Copy exactly the line that contains "Screen dimensions: 800x1122" plus all remaining lines of the data, and leave out every line before it.

Collected data entries
# # #

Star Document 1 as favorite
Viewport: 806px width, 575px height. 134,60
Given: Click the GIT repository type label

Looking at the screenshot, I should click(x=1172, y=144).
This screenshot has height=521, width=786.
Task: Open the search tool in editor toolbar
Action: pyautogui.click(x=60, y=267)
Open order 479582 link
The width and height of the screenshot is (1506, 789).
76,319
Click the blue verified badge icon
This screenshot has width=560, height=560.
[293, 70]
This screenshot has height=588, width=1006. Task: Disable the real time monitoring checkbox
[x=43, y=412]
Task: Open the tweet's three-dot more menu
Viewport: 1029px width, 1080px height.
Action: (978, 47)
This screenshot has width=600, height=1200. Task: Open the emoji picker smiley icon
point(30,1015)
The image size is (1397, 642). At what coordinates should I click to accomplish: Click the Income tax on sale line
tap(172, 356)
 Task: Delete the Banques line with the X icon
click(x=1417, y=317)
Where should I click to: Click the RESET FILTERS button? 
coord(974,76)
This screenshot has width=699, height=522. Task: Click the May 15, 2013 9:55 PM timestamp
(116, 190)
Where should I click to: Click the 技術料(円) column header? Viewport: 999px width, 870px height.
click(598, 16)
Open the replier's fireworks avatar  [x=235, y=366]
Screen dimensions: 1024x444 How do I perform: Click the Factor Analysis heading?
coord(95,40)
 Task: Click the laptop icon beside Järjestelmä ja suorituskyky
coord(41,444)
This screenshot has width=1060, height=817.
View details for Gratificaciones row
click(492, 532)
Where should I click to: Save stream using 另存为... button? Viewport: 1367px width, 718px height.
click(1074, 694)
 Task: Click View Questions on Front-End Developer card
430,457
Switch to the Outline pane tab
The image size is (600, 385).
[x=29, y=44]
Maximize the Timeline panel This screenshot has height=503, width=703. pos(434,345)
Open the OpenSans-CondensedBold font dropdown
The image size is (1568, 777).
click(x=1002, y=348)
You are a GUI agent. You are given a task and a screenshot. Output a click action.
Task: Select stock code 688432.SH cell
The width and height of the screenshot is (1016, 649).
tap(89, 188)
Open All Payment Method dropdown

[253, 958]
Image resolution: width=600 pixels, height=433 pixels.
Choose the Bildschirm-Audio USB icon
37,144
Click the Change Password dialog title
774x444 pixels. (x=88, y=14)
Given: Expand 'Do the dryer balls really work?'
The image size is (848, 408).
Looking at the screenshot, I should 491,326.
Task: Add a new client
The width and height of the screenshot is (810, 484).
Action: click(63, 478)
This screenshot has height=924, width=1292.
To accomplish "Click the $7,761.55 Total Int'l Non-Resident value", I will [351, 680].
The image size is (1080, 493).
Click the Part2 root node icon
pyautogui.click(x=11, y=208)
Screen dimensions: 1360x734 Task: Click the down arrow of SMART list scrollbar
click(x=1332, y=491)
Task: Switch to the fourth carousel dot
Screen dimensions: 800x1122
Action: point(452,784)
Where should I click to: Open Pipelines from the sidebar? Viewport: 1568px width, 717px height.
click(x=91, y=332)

# # #

The answer:
Screen dimensions: 800x1122
Action: point(452,784)
Where should I click to: Open Pipelines from the sidebar? Viewport: 1568px width, 717px height.
click(x=91, y=332)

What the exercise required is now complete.